◆ Written request ◆
Reproduce the records from the line containing "Viewport: 1200px width, 675px" through the end of the records, inclusive, substituting "menu" for "dropdown" and leaving everything else unchanged.

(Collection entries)
********

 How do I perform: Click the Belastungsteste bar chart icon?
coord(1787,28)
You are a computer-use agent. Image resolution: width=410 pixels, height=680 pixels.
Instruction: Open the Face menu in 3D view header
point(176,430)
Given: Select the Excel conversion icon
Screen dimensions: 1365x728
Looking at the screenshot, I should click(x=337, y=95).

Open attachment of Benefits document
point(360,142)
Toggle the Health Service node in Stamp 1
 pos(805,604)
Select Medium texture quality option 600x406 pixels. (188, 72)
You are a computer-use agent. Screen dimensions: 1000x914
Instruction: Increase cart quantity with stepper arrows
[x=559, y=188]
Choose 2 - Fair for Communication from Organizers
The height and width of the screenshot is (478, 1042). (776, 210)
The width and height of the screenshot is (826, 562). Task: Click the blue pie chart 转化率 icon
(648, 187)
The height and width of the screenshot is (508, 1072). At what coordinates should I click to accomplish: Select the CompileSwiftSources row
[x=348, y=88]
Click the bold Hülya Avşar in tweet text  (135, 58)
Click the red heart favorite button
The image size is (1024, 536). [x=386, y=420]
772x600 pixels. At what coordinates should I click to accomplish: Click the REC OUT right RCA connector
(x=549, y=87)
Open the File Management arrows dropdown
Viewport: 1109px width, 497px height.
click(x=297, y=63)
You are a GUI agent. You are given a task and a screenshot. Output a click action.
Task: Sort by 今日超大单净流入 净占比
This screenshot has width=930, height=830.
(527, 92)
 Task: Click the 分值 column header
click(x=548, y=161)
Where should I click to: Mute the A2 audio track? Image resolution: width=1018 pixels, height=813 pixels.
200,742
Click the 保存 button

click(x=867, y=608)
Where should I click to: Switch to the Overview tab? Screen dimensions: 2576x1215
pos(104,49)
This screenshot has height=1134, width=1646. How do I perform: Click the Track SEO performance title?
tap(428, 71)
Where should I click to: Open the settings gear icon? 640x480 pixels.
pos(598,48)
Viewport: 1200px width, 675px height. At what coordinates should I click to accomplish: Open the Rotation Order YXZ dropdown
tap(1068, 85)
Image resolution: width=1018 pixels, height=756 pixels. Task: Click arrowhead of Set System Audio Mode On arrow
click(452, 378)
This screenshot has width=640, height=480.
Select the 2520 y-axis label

********

◆ Exercise result ◆
Viewport: 1200px width, 675px height. At what coordinates should I click to accomplish: Open the Rotation Order YXZ menu
tap(1068, 85)
Image resolution: width=1018 pixels, height=756 pixels. Task: Click arrowhead of Set System Audio Mode On arrow
click(452, 378)
This screenshot has width=640, height=480.
Select the 2520 y-axis label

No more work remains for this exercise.